Sabina Clark's Experience

The review is always the first thing. People are scared to talk to you and be honest with you. For example, I teach legal writing and one of my students was a clerk at a large law firm. Right before she left to study for the bar she got a really bad review.
Part of the reason I think about staying is that I feel loyal to my region. One of the good things my firm has done is to get me on the board of a prestigious community organization. I did it reluctantly because I didn't think I'd have time for it, but on the board I'm in an environment with African-American professional business people.
I'm going to put together a proposal because I realize that we don't have a diversity policy at this firm. Let's take a look at what is going on. At this firm the last three associates that have left have been associates of color.

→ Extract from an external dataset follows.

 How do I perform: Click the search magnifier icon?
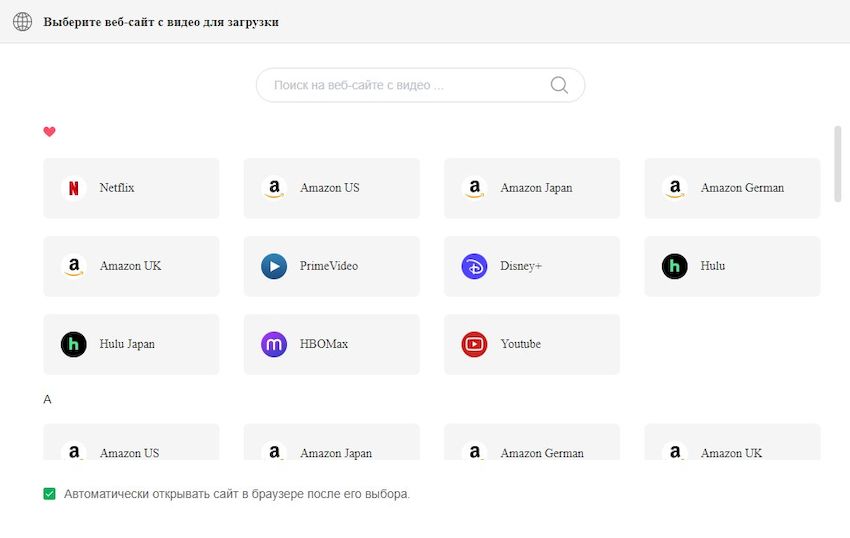point(559,85)
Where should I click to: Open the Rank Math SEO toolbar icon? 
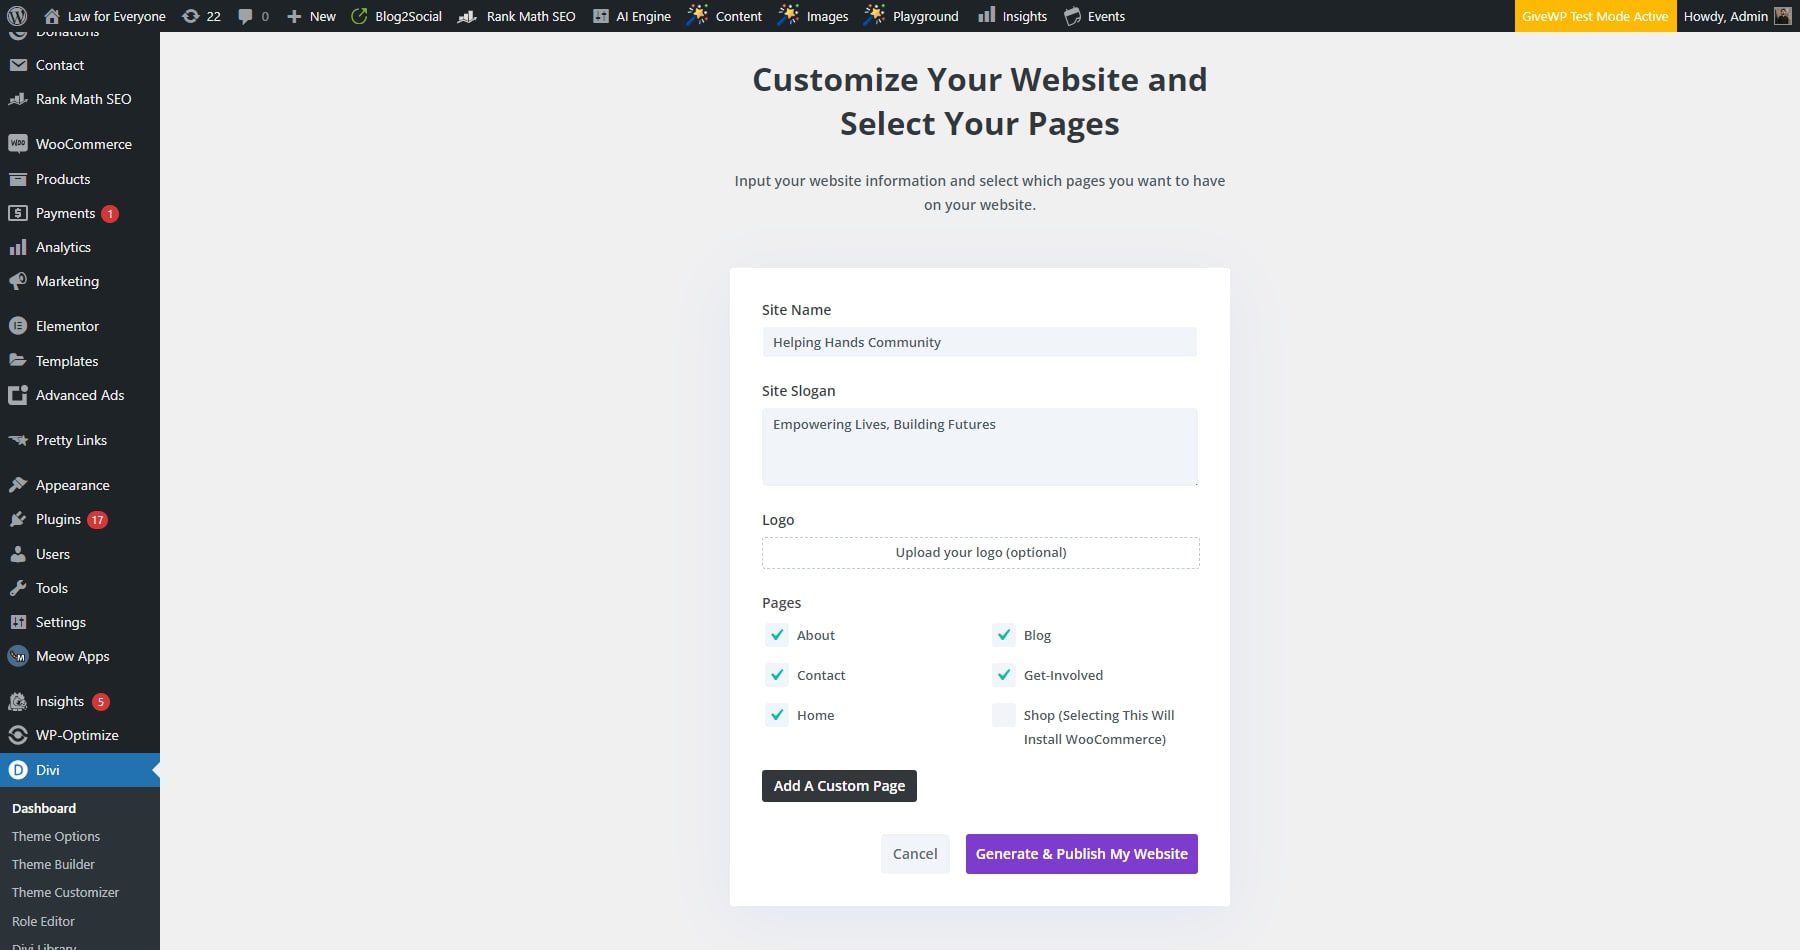(x=517, y=16)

In my current job, one of the partners took me to a business meeting just to get more black people there. Because of that, another attorney said to me, "Well, yeah, you know this particular partner really likes working with you, really likes toting you around.
It wasn't news to anyone that my supervisor was vicious. I would get cut off when I tried to talk about it because nobody wanted to deal with it. I think they let her stay because of money. She is really smart.

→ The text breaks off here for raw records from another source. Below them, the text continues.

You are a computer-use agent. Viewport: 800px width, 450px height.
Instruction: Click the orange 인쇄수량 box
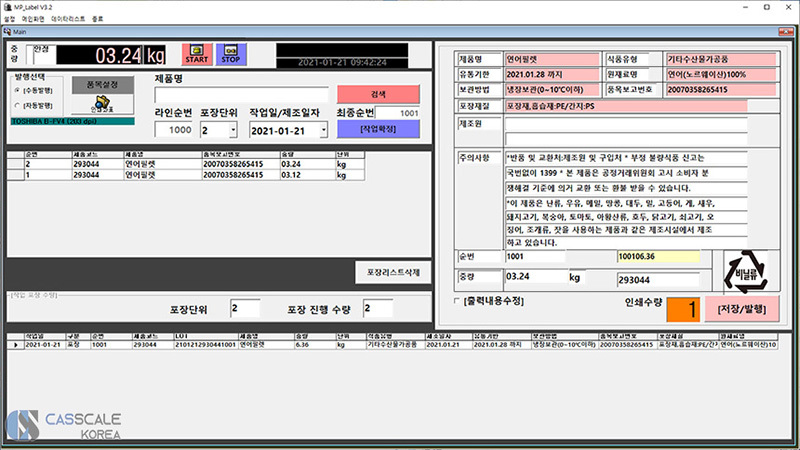tap(676, 309)
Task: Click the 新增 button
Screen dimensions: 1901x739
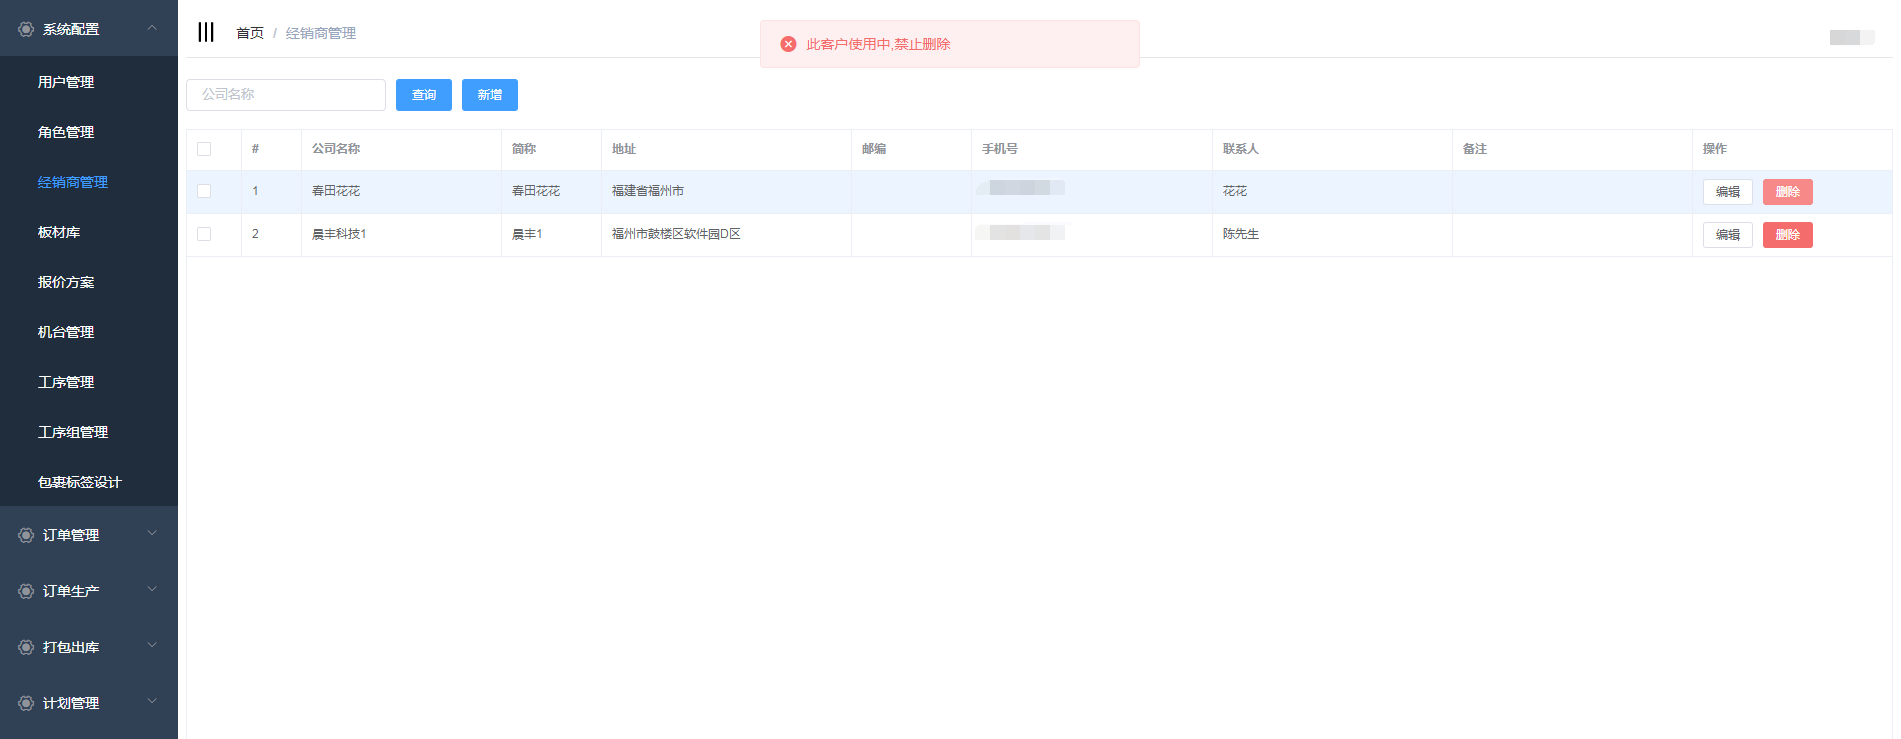Action: [x=490, y=95]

I remember one conversation I had with an African-American partner about Venus and Serena Williams. The partner knew about their history and how they had grown up in Compton and how it must have been for them and their dad.
Having other African-Americans to work with there would be a different dynamic. Something as simple as the attorney's lunch that would happen every Friday. We would experiment to see how we could shift the environment.
One thing that was different at the second firm I joined is that the partner I worked with, my boss, was an African-American man. In addition to about 35 associate attorneys in the office, there were two black partners and four African-American female associates.
I wanted to get more experience than my previous firm was giving me so I picked the biggest, baddest New York firm I could find. It's an environment where the work is so expensive and the clients expect so much and the demands are so high that there isn't time for anyone to be concerned with whether you are black, white or pin-striped or a woman.
Sometimes somebody would get the African-American women in the office confused, and I would get another African-American woman's documents delivered to me. I'd be walking down the hall and someone would say, "Oh Tamika, I put those documents on your chair." I'm not Tamika, she's another African American female attorney.